What Happens When Deals Die


Deals fall through, it is an unfortunate fact of life. Of course, you can improve likelihood of success, but sometimes deals — even seemingly surefire deals — breakdown. No matter how compelling the logic or promising the prospects, not every deal will make it to the finish line. In 2014, over 20% fell short. And in today’s deal-friendly climate, the uptick in activity is inevitably shadowed by a proportionate rise in busts. A boom not only means more successful deals; it also means more false starts.

For sellers and buyers alike a failed deal may be a setback — expensive, exhausting, stigmatizing — but it need not be a death-knell. Other opportunities exist. Take heart in large-scale M&A, where suitors frequently step in once an initial buyer backs out and there’s a tsunami of baby boomer-owned companies coming to market. So, if misfortune strikes, hold off from writing the epitaph. Instead, do a deal autopsy, focus on your strengths, remedy the deficiencies, and identify your options.

Back to Square Two

All your hard work is not wasted when a deal doesn’t pan out. For a company whose buyer backs down, it’s likely the next buyer will want the same bedrock information — financials, a full tally of assets and liabilities, and the competitive positioning. Plan B does not mean starting out from scratch, just going deeper into the playbook. This is why sellers should always create a diverse buyer list to be ready to move onto a second option.

Related Reading: Top 4 Reasons Deals Fall Through 

Stop the Rot

While some of the biggest busted deals can invite sensational headlines, there’s no need to feel as though a pall has been cast over your company or firm, prejudicing other would-be buyers or sellers. Instead of issuing a “no comment”, stay visible, stand behind your business and show the marketplace that you are unfazed by the twist in the script. Negative speculation and counterparty ambivalence will dissipate quickly once other parties show interest.

Tailwind in the Aftermath

Silver linings are often hard to find, but you can still turn a flatlined deal to your advantage. Learn from the experience. What caused the breakdown? In retrospect, was it inevitable or could you have resolved particular issues before they jeopardized the whole deal? For business owners, what are the takeaways that will help you build a stronger case for your business or add value before you bring your company to market again? For deal professionals, did you conduct all the necessary due diligence? Cultural due diligence is a vital step of the process particularly when looking to acquire family-owned entities or businesses where the CEO has been integral to the day-to-day.

Changing Tactics

Restarting the process gives you a chance to improve on the first go-around. Do not blindly repeat the process. Study the full spectrum of the market, which may include different types of buyers and acquisition targets.

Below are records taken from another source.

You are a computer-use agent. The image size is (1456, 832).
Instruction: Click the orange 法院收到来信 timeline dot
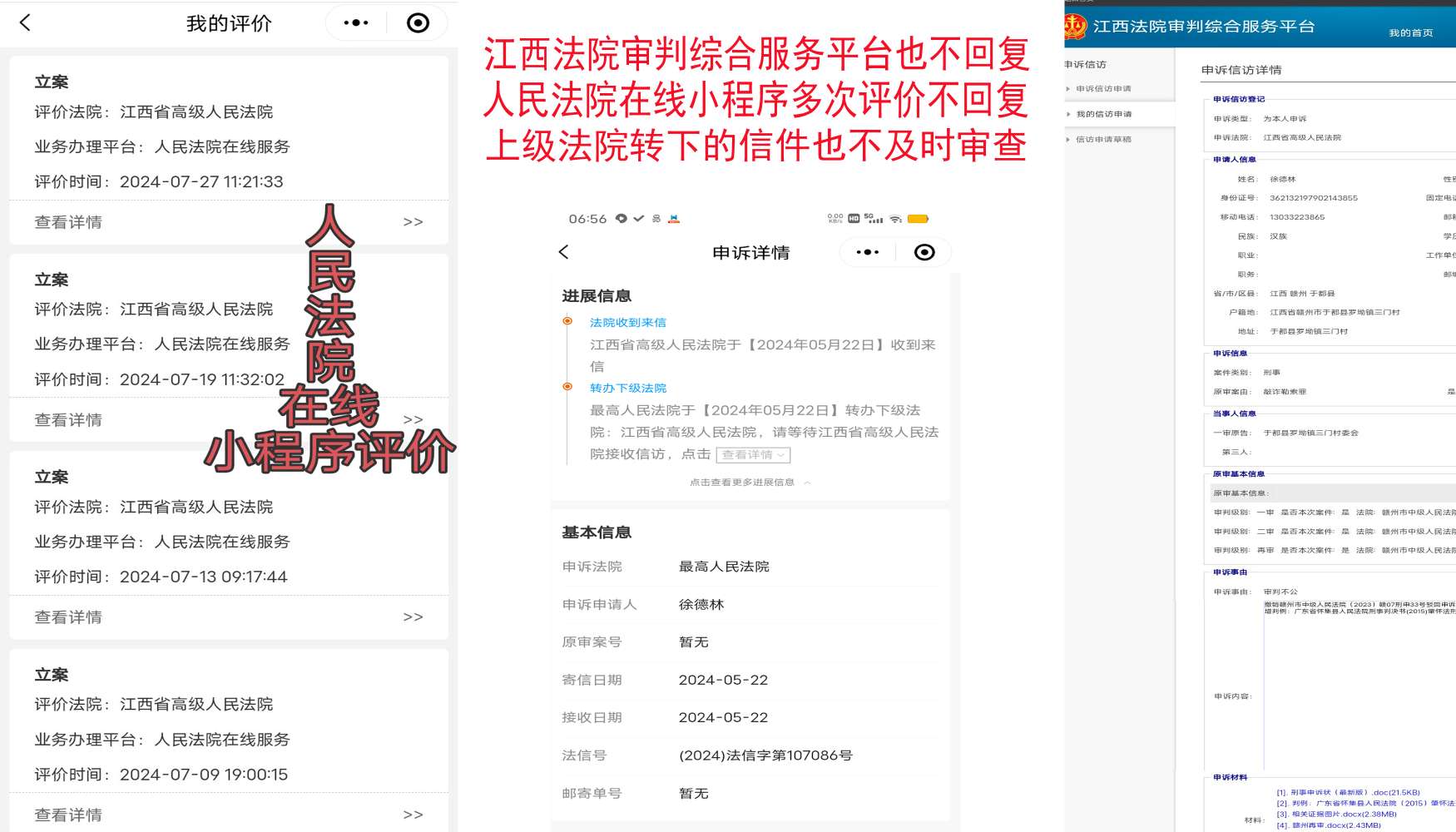click(567, 321)
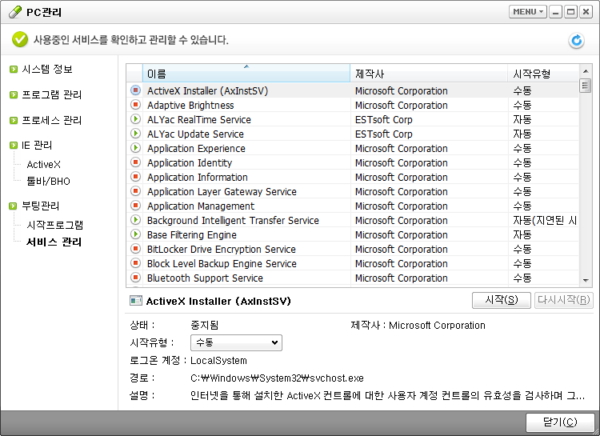Collapse the IE 관리 section
Image resolution: width=600 pixels, height=436 pixels.
point(13,146)
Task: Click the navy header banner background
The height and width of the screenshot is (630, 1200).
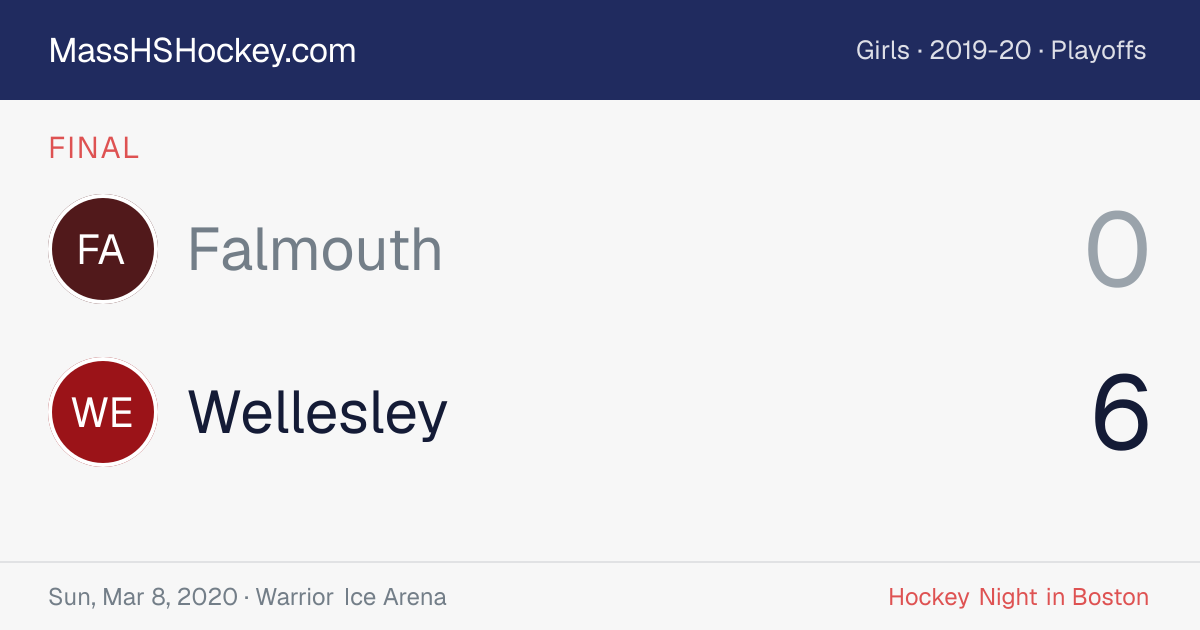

For sellers, the chosen process itself also begs reconsideration. If a negotiated sale with a single counterparty backfired, perhaps a private auction would be more advantageous. While a multi-bidder auction is complicated, it not only tends to drive prices but encourages the winning bidder to close the transaction.

Obviously, everyone wants a programmatic deal process, where a letter of intent leads seamlessly to a closing transaction. In reality, however, deal-making is more turbulent and uncertain. Even the best laid plans can be ill-fated. If a deal sputters, do not treat it as an indictment but rather, the result of an imperfect process. Thwarted deals once had the makings of success. Remember: You initially saw a hot opportunity, others will too.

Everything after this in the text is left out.